_WHAT THIS TASK INVOLVES_. In the data below, the copy begins at the line containing "Click the Custom" and runs through the last line; repeat those lines exactly, minus the pictures.

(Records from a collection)
»»
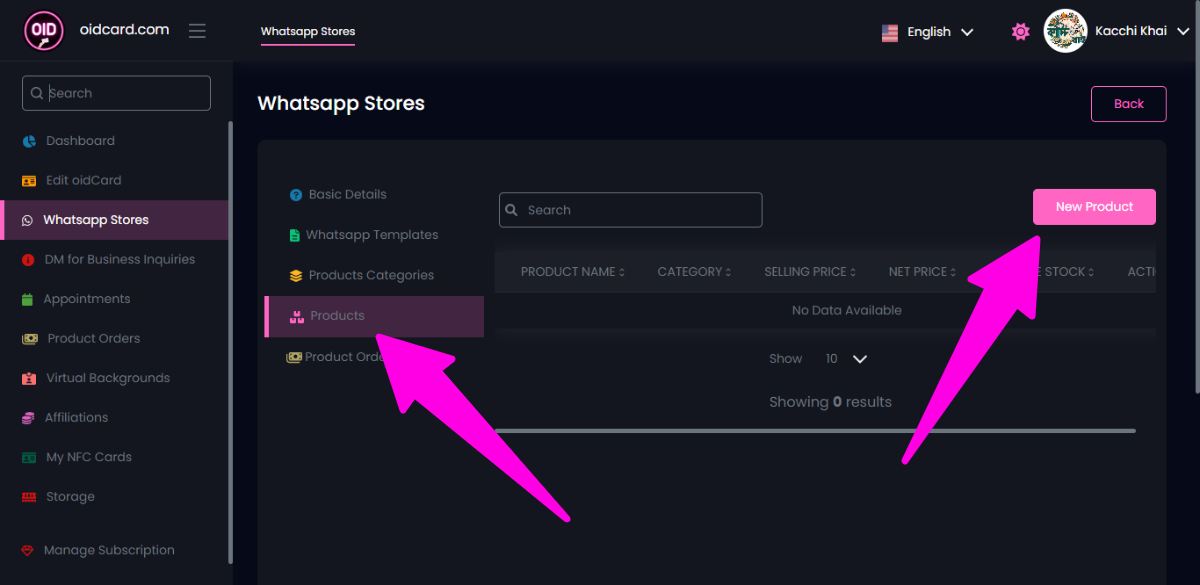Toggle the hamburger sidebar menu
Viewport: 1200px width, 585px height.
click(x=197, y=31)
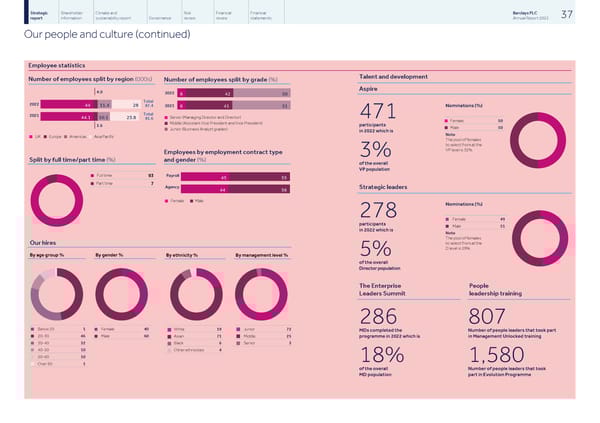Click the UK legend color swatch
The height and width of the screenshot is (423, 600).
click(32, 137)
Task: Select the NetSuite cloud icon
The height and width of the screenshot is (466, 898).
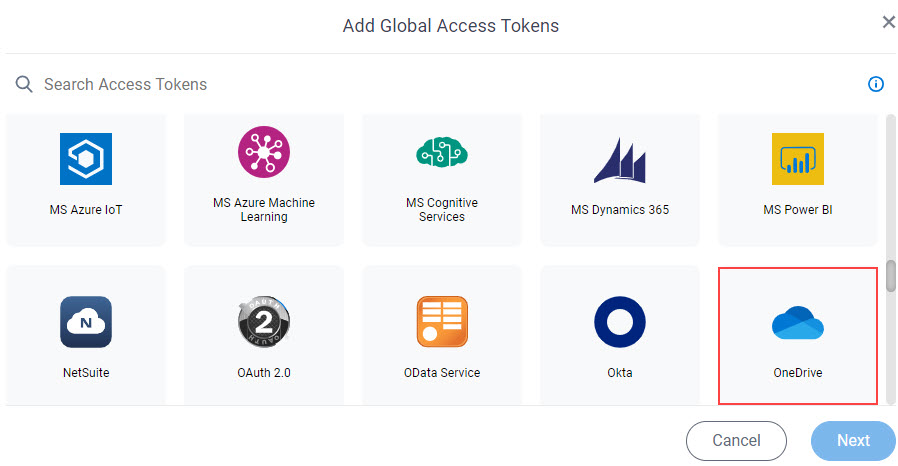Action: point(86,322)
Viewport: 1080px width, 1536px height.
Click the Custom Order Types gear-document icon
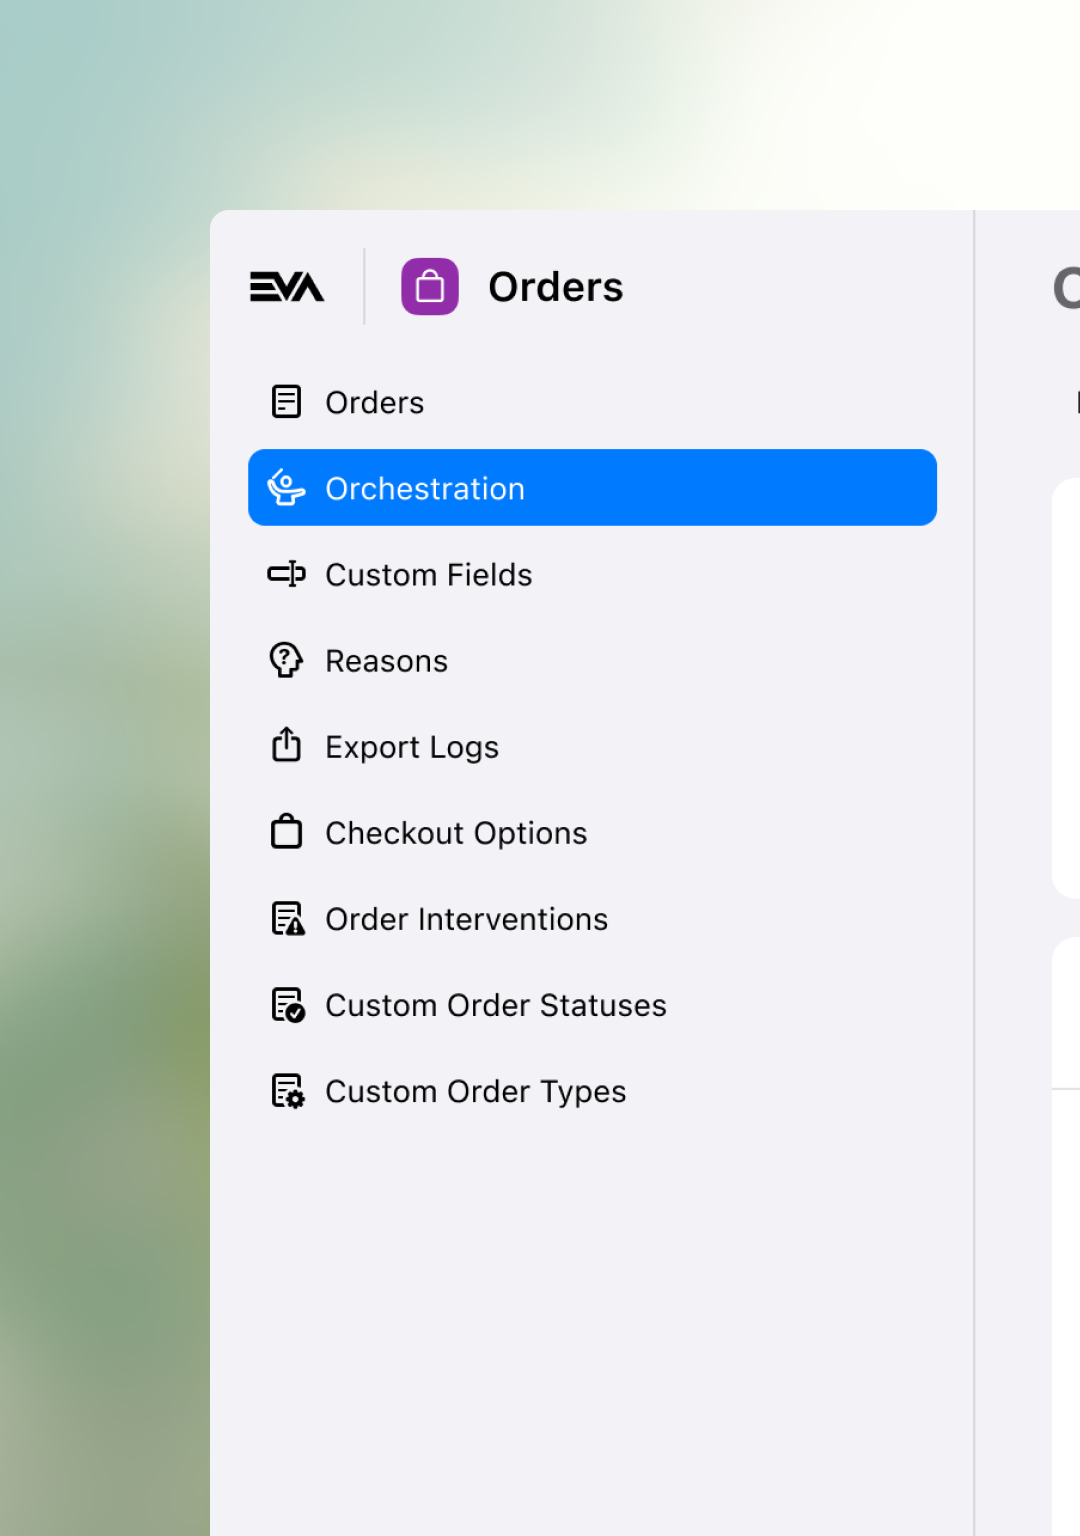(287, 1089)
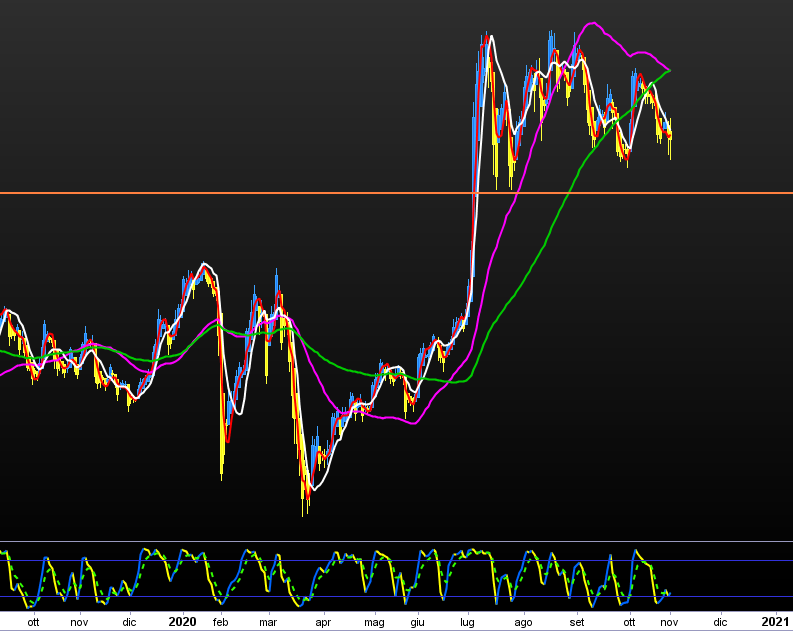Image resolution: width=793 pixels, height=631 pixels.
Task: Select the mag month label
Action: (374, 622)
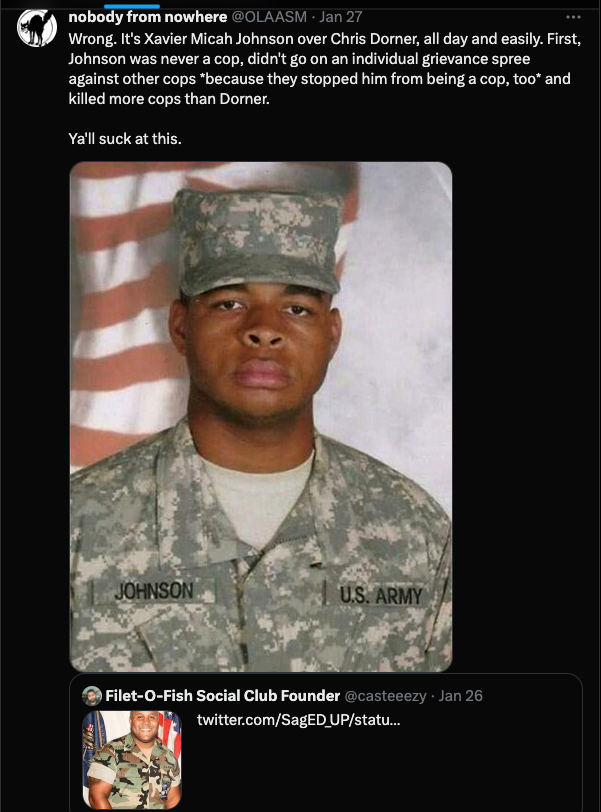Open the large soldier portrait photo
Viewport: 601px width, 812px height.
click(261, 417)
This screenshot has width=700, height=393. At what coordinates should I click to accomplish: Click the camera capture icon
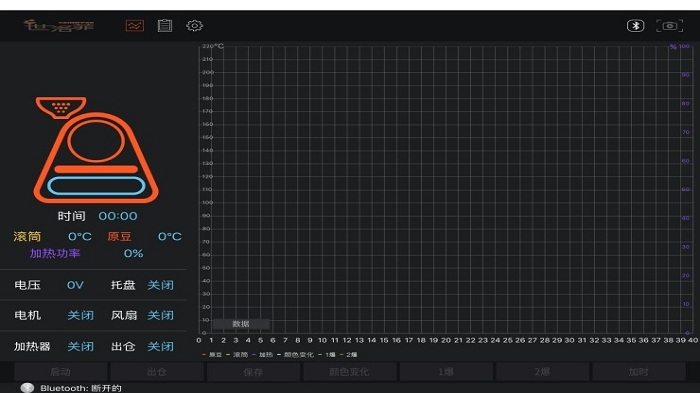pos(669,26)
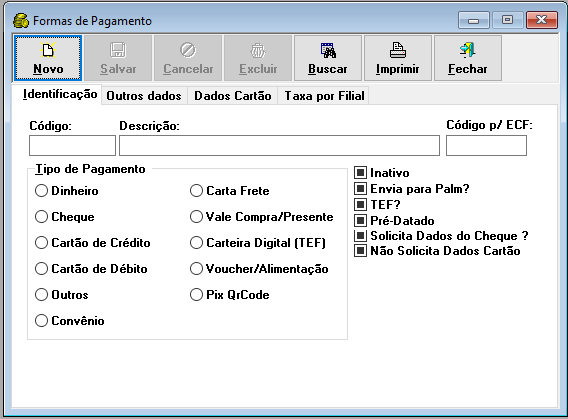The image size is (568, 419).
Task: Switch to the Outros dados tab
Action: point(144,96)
««
_RESPONSE TO THIS TASK_.
Click the Custom Order Types gear-document icon
(287, 1089)
Image resolution: width=793 pixels, height=631 pixels.
Task: Select the mag month label
Action: (374, 622)
Open the large soldier portrait photo
Viewport: 601px width, 812px height.
click(261, 417)
This screenshot has width=700, height=393. At what coordinates should I click to accomplish: Click the camera capture icon
pos(669,26)
The image size is (568, 419).
Task: Switch to the Outros dados tab
Action: point(144,96)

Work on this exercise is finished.